(Stored data)
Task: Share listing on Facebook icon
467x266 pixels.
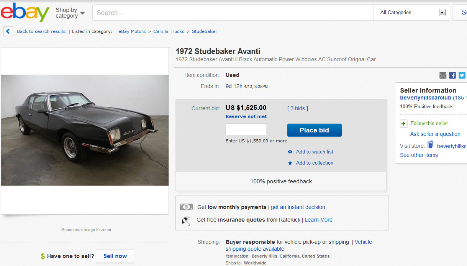Action: tap(452, 75)
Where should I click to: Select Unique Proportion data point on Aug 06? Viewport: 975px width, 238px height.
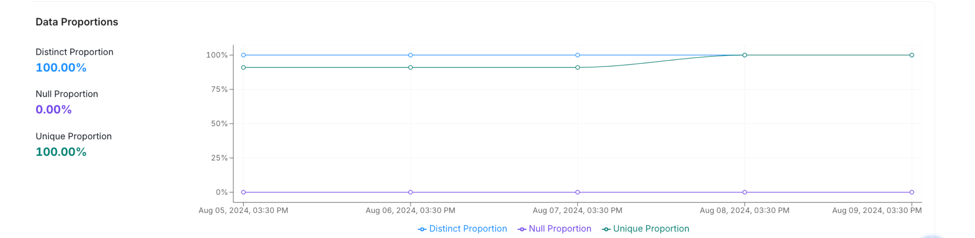pyautogui.click(x=410, y=67)
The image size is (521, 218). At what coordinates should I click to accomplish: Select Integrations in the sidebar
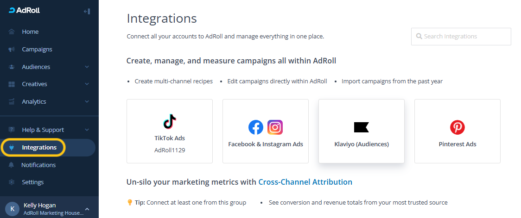[39, 148]
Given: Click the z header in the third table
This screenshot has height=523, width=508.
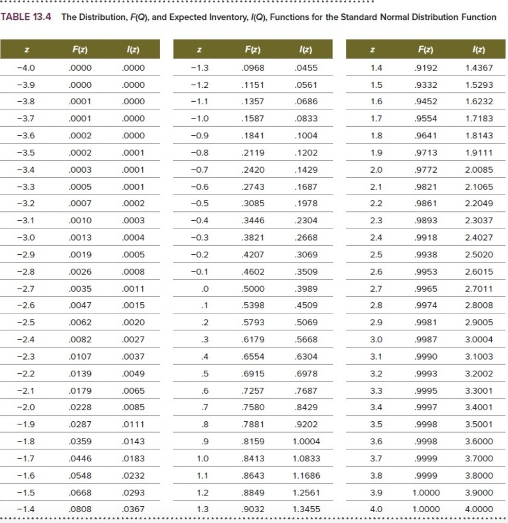Looking at the screenshot, I should click(372, 50).
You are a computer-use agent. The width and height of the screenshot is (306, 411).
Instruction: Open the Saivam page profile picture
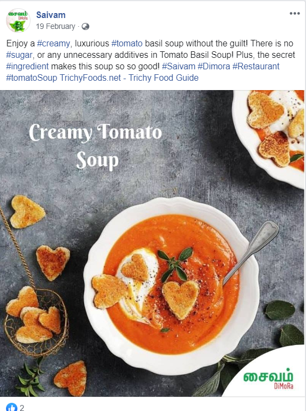(x=18, y=20)
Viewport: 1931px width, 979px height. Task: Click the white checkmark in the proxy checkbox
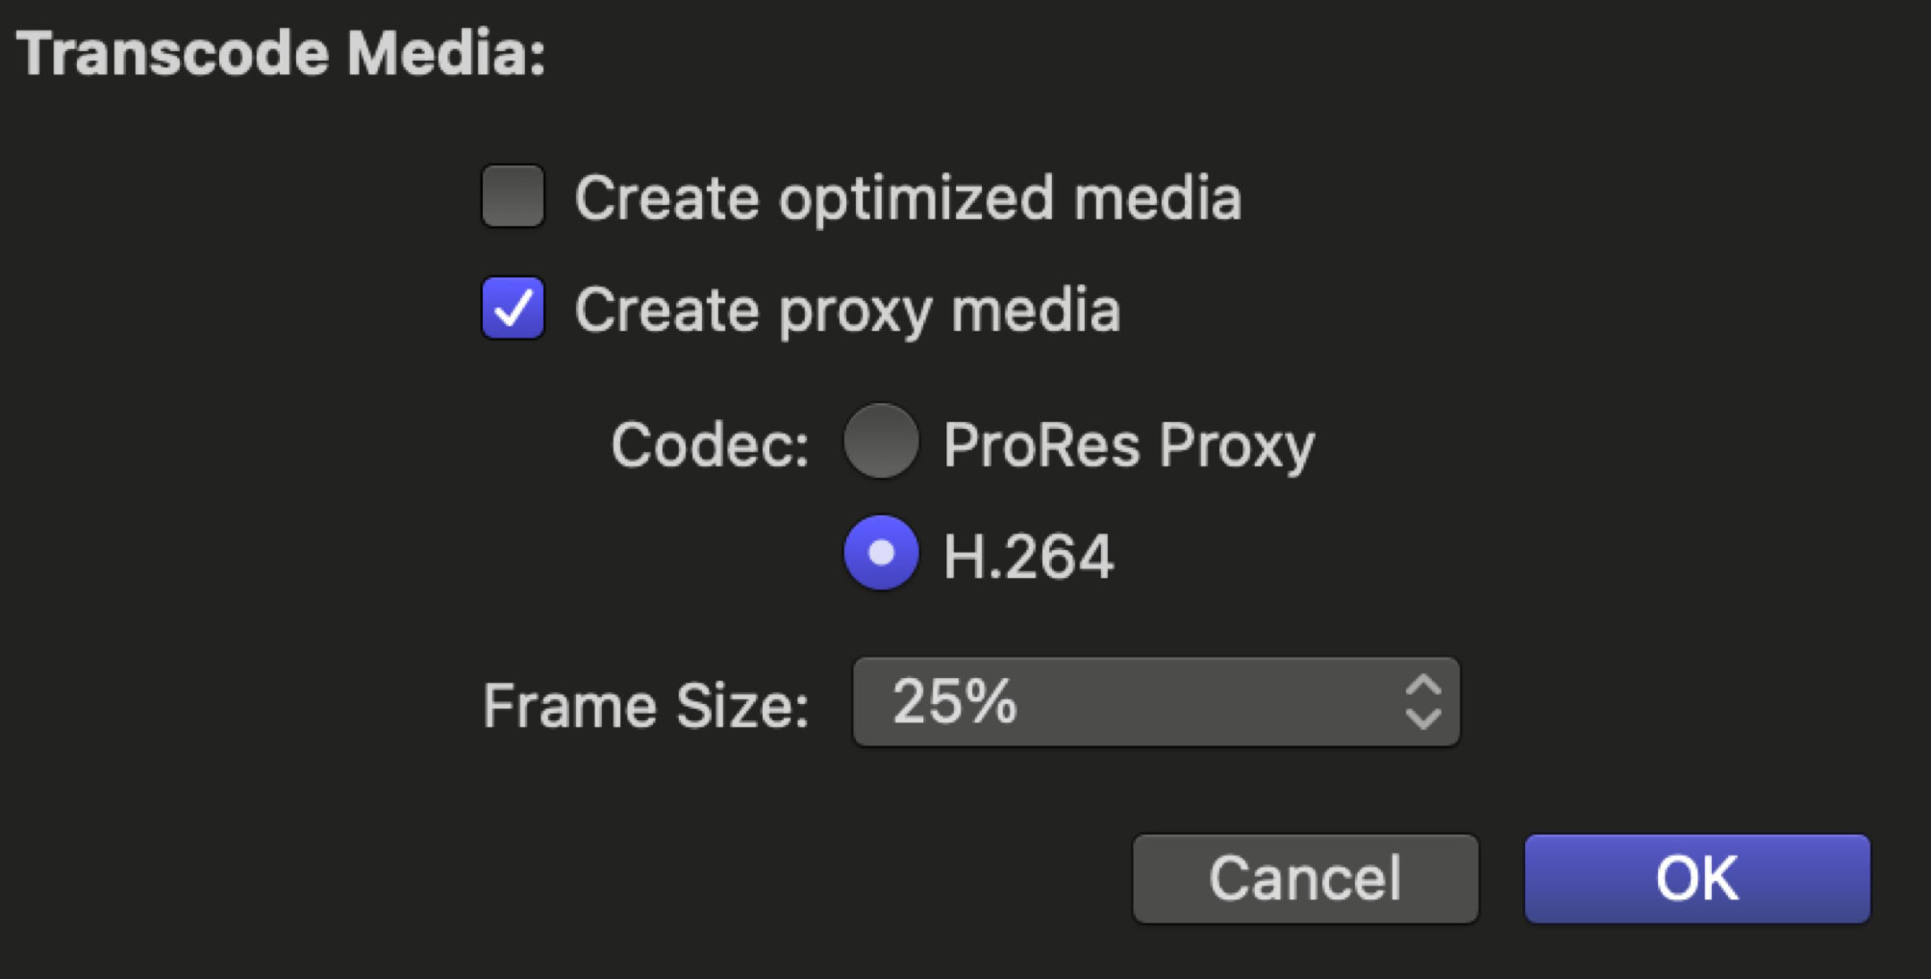coord(514,309)
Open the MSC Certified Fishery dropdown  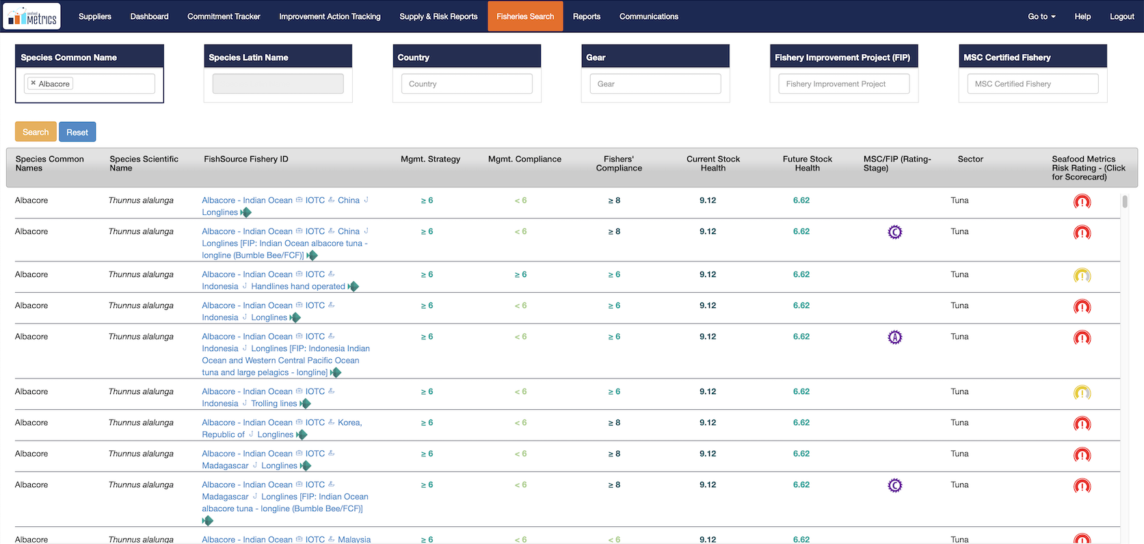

## Work instructions
Exclude every picture, then reproduce the remaining data character for character.

## Solution to the exercise
Task: Share listing on Facebook icon
467x266 pixels.
Action: tap(452, 75)
Where should I click to: Select Unique Proportion data point on Aug 06? Viewport: 975px width, 238px height.
pyautogui.click(x=410, y=67)
The image size is (521, 218). At what coordinates should I click to accomplish: Select Integrations in the sidebar
[39, 148]
Given: Click the z header in the third table
This screenshot has height=523, width=508.
Looking at the screenshot, I should click(372, 50).
You are a computer-use agent. The width and height of the screenshot is (306, 411).
Instruction: Open the Saivam page profile picture
(x=18, y=20)
Viewport: 1931px width, 979px height. Task: Click the white checkmark in the proxy checkbox
coord(514,309)
Open the MSC Certified Fishery dropdown  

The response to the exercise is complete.